[Stored data entries]
____________________

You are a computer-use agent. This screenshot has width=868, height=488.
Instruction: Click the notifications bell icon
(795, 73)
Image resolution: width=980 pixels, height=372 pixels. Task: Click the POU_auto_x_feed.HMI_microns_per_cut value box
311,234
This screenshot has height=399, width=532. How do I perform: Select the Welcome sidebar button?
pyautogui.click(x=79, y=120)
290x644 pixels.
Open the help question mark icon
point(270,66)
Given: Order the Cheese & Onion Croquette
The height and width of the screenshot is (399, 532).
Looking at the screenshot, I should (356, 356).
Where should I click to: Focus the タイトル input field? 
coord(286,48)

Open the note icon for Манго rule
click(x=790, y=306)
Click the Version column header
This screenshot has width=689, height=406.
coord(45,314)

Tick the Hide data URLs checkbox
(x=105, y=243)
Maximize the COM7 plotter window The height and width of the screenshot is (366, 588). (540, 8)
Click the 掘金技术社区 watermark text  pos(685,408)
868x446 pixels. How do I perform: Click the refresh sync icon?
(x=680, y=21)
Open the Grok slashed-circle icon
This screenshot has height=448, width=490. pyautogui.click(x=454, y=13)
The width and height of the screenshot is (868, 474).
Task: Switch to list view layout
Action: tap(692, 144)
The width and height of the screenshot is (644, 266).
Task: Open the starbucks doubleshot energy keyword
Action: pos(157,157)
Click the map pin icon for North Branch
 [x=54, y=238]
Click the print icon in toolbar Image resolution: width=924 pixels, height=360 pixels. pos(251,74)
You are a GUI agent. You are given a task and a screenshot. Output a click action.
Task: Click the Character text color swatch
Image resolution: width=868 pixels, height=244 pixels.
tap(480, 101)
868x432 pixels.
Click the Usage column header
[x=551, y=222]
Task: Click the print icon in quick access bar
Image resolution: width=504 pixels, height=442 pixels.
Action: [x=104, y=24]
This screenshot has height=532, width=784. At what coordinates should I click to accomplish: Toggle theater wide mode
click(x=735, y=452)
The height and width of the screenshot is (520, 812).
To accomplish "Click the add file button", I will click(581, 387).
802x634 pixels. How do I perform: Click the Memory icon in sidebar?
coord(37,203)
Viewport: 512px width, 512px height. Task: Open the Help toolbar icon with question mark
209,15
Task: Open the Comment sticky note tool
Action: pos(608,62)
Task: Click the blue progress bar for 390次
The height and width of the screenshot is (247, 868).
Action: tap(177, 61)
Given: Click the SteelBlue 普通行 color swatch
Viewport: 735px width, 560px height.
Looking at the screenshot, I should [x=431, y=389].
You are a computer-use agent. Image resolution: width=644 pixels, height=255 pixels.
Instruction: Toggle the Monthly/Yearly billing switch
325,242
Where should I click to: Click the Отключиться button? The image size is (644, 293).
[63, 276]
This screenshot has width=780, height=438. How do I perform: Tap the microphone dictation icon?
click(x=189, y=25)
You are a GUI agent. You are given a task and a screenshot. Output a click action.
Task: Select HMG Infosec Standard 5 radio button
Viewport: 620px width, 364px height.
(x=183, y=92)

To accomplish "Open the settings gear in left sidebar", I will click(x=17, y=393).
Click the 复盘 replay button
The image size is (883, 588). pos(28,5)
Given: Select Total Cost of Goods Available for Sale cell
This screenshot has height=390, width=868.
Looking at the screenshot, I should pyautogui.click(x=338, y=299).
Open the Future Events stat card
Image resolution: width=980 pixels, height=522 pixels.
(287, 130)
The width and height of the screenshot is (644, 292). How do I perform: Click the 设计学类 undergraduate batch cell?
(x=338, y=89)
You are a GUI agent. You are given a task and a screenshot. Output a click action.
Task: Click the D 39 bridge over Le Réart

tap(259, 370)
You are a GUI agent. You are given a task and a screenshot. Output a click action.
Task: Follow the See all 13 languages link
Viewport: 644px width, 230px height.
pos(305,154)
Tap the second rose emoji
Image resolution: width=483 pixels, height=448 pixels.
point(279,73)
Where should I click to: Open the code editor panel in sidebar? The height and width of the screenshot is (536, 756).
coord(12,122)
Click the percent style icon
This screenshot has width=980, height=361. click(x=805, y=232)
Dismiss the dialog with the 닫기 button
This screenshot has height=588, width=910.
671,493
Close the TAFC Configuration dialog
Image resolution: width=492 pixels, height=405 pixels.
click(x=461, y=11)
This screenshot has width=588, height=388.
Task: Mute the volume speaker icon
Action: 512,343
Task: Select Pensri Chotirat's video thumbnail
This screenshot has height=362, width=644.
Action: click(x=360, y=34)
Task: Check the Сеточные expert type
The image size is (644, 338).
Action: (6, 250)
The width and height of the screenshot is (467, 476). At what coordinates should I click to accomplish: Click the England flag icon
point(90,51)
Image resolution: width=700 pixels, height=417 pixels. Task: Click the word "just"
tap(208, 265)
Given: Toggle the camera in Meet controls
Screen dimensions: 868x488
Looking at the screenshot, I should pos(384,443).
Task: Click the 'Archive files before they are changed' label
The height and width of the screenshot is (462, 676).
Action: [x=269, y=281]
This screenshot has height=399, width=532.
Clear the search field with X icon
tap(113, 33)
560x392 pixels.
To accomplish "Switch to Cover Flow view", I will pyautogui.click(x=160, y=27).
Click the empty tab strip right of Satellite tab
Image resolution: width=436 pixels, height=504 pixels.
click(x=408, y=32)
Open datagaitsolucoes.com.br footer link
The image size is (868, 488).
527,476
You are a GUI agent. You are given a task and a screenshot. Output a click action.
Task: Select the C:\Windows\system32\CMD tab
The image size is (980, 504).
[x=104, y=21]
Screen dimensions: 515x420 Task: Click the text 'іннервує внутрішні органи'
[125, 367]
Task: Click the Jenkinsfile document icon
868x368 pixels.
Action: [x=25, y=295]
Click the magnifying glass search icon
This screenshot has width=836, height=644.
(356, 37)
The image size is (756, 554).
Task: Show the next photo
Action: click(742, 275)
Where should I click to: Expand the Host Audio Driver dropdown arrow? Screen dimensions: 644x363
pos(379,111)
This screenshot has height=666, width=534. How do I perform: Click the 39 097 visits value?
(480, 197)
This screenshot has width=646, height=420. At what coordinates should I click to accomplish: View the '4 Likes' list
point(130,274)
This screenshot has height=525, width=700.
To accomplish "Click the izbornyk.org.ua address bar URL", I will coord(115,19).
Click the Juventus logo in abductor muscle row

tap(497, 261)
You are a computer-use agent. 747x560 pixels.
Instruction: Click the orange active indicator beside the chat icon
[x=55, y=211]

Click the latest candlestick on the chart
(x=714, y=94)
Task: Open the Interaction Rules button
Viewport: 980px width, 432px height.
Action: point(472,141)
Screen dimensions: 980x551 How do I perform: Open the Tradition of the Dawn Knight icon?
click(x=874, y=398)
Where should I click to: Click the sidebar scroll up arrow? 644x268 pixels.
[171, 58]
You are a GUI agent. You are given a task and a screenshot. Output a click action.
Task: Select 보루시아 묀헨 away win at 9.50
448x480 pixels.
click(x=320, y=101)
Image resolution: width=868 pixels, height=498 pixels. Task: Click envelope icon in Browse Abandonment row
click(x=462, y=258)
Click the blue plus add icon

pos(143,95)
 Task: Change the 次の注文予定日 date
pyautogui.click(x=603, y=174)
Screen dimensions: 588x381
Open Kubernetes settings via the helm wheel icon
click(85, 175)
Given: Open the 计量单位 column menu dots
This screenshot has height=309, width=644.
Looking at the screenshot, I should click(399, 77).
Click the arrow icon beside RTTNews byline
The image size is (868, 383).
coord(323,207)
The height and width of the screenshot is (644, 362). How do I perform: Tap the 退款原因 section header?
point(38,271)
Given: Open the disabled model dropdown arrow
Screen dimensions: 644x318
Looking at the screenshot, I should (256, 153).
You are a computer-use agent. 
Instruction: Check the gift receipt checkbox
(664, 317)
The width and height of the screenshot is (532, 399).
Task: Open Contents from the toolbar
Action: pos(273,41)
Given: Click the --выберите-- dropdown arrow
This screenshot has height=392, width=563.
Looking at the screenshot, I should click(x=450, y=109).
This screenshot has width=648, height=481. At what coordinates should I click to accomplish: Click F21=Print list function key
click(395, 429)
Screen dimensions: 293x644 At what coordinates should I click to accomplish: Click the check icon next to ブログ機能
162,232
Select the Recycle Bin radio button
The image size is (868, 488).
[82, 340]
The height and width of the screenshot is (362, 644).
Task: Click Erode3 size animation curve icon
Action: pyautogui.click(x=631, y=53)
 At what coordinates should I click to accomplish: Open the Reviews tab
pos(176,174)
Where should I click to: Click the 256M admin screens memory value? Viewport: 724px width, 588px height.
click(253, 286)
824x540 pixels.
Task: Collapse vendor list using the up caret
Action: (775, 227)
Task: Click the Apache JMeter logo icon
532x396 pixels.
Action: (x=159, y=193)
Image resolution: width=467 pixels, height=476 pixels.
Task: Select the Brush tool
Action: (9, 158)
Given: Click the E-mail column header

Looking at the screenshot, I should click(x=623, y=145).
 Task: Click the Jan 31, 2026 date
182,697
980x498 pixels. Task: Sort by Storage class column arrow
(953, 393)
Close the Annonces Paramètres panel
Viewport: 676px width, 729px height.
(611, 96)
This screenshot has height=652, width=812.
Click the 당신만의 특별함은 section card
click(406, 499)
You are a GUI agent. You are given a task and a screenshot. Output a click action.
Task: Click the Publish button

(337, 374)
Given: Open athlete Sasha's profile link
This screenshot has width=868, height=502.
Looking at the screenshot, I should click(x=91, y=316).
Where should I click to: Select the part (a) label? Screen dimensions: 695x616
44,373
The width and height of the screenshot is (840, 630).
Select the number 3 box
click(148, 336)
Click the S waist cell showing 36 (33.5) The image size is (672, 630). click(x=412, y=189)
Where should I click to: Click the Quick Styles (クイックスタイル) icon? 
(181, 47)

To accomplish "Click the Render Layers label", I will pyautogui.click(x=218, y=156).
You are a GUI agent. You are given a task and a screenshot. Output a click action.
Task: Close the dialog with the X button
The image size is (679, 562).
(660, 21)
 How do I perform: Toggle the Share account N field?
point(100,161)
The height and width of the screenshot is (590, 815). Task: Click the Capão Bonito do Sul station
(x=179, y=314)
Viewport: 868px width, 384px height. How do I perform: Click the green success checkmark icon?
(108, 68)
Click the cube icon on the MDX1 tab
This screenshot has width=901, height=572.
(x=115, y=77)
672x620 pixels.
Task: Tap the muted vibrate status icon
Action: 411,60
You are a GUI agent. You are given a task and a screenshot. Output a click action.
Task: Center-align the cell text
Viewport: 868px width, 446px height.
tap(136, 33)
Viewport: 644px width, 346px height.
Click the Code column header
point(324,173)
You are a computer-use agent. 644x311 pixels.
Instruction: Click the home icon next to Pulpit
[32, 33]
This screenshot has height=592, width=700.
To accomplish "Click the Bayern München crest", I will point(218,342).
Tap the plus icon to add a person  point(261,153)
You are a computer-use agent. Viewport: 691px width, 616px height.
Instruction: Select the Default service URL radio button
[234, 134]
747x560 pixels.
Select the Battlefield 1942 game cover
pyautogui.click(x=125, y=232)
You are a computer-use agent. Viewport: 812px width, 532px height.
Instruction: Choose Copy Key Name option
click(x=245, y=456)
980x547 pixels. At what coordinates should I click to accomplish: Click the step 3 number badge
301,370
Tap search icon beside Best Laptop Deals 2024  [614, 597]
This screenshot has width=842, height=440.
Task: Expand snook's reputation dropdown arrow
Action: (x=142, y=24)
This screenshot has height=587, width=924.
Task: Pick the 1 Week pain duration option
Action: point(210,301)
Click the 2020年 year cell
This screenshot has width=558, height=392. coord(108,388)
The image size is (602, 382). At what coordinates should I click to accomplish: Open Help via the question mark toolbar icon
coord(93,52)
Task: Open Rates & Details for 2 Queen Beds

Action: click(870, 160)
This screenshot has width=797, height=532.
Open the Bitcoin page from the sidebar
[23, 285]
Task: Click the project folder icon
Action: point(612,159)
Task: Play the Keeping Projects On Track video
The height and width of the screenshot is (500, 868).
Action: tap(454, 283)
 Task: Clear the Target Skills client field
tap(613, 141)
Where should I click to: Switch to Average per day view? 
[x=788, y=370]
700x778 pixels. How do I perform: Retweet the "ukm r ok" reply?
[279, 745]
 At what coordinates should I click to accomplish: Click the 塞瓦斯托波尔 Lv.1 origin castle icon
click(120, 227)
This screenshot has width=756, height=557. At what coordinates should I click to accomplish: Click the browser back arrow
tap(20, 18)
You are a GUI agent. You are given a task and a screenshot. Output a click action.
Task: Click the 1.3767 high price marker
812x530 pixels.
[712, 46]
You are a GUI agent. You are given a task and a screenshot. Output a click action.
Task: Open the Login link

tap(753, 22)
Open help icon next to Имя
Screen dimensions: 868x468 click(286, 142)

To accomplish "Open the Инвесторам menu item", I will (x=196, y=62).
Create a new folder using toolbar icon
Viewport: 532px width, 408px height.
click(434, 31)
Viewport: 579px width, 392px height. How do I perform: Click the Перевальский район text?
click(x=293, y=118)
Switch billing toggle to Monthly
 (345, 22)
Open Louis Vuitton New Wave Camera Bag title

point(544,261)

____________________

HOW TO COMPLETE THIS TASK
Bring together each line above where the string "color" turns up.

RESULT FOR THIS EXERCISE
Task: Click the Character text color swatch
Given: Click the SteelBlue 普通行 color swatch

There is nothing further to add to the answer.